■ **TO BE DONE**
Pull out each line in the items below that contains the string "Task", and copy those lines unchanged.

■ **LISTED ENTRIES**
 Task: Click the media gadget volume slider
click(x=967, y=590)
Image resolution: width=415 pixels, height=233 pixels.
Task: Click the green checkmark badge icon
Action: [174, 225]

■ **EXPECTED OUTPUT**
 Task: Click the media gadget volume slider
Task: Click the green checkmark badge icon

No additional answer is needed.